Copy out every line of the material below word for word, changing nothing.

* START Entries shown *

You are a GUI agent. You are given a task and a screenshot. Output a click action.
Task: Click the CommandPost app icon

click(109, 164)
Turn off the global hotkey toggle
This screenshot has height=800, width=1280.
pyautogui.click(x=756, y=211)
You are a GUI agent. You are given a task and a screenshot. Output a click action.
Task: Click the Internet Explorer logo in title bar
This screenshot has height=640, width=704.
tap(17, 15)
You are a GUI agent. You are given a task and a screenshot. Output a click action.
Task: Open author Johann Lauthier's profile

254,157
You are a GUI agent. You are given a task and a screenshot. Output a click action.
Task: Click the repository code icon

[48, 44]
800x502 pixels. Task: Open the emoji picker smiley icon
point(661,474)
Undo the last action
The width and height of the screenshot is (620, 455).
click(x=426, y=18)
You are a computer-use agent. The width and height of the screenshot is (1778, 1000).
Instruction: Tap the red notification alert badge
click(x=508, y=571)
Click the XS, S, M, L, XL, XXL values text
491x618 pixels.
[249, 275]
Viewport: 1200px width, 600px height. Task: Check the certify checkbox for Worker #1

* END Entries shown *

- **Answer to this task**:
You are a GUI agent. You are given a task and a screenshot. Output a click action.
Task: Click the CommandPost app icon

click(109, 164)
Turn off the global hotkey toggle
This screenshot has height=800, width=1280.
pyautogui.click(x=756, y=211)
You are a GUI agent. You are given a task and a screenshot. Output a click action.
Task: Click the Internet Explorer logo in title bar
This screenshot has height=640, width=704.
tap(17, 15)
You are a GUI agent. You are given a task and a screenshot. Output a click action.
Task: Open author Johann Lauthier's profile

254,157
You are a GUI agent. You are given a task and a screenshot. Output a click action.
Task: Click the repository code icon

[48, 44]
800x502 pixels. Task: Open the emoji picker smiley icon
point(661,474)
Undo the last action
The width and height of the screenshot is (620, 455).
click(x=426, y=18)
You are a computer-use agent. The width and height of the screenshot is (1778, 1000).
Instruction: Tap the red notification alert badge
click(x=508, y=571)
Click the XS, S, M, L, XL, XXL values text
491x618 pixels.
[249, 275]
Viewport: 1200px width, 600px height. Task: Check the certify checkbox for Worker #1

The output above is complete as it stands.